Par ailleurs, à ceux qui ronchonnent parce que le gouvernement n’a pas consacré de fonds supplémentaires à ce programme qui, selon eux, s’apparente à une astuce, nous répondons que ce qui a été accompli ici correspond en tout point à ce que nous attendons plus souvent des interventions gouvernementales : optimiser, à l’aide des fonds publics consentis actuellement et en toute transparence, l’atteinte des objectifs des programmes en matière d’équité.

Voilà exactement à quoi rime l’exonération des frais de scolarité des élèves à faible revenu. Celle‑ci supprime un immense obstacle psychologique. Elle permet de canaliser davantage les fonds existants vers ceux qui en ont le plus besoin.
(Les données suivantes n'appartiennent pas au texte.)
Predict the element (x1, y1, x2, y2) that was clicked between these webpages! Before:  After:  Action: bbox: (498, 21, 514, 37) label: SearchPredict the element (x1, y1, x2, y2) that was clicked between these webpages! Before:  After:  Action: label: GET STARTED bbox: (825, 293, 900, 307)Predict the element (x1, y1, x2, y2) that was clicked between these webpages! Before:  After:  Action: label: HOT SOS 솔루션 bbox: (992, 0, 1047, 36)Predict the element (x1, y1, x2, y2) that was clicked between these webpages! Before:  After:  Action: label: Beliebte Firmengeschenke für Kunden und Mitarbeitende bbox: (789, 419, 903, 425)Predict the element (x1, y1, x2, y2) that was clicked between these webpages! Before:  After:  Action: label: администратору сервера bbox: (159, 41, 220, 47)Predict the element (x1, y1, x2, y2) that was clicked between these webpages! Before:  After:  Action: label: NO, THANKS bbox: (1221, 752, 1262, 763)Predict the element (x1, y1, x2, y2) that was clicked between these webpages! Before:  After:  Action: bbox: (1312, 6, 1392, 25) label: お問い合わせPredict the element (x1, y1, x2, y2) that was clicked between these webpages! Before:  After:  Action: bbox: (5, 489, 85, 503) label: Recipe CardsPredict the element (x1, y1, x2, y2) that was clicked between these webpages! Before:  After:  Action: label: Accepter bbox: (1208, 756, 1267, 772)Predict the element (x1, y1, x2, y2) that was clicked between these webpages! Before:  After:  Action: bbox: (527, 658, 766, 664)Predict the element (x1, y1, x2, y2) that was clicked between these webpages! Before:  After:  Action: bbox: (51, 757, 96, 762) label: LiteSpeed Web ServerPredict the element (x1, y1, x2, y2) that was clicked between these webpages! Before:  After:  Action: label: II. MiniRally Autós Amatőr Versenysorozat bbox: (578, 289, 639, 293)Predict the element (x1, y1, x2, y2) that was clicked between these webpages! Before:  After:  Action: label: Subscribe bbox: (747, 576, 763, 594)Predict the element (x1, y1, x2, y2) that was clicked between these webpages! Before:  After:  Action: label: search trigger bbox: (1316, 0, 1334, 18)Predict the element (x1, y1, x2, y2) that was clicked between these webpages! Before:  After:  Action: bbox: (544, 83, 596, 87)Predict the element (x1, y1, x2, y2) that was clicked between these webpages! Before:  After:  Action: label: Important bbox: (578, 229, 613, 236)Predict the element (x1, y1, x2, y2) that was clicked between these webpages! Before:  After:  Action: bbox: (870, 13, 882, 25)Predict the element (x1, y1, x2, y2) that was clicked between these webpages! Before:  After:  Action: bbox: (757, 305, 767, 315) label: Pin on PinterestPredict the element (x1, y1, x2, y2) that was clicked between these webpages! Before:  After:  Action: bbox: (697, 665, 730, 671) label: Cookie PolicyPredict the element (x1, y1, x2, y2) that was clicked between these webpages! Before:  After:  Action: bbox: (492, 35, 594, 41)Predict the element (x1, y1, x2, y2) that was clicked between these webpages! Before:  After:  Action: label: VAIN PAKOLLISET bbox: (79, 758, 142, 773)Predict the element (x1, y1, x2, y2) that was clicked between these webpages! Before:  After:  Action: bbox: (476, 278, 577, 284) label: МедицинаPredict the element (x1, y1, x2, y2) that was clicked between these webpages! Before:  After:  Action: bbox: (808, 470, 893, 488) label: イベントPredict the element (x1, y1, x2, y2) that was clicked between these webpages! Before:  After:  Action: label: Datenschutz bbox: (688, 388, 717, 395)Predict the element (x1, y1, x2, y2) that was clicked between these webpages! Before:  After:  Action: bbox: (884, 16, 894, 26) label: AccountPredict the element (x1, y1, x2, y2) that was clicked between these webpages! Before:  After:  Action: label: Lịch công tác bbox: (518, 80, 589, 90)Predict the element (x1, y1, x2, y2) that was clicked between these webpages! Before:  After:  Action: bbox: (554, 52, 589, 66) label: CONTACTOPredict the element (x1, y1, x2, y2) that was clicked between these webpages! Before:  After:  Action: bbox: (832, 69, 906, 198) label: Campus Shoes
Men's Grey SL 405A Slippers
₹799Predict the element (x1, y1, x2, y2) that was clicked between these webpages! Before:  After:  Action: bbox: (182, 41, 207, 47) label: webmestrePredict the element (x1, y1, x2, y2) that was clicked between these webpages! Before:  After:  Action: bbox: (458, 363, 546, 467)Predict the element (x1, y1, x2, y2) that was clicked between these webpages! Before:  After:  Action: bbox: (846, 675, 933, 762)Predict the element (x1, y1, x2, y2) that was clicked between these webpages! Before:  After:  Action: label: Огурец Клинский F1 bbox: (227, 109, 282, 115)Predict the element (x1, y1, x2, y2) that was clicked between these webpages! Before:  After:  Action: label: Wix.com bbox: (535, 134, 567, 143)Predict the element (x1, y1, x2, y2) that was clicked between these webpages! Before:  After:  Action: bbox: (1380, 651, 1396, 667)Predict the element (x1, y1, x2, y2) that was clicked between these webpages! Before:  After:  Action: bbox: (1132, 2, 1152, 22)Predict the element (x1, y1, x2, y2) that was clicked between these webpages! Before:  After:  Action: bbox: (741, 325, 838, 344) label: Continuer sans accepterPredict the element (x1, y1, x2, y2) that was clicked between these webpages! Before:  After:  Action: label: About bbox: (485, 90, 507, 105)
Grâce à elle, les élèves les plus inquiets et soucieux quant à l’accès à l’enseignement supérieur peuvent consacrer leurs pensées et leur énergie à la suppression des autres obstacles, lesquels – au‑delà des questions financières – ne manquent pas.

Au nom de l’accès à l’enseignement supérieur, pouvons-nous de grâce ne pas politiser cet enjeu? En Ontario, les élèves à faible revenu ont droit à une exonération des frais de scolarité. Il s’agit tout simplement d’une réalité.

Martin Hicks est directeur exécutif de Données et statistique au COQES; Fiona Deller est directrice exécutive des Politiques et partenariats au COQES.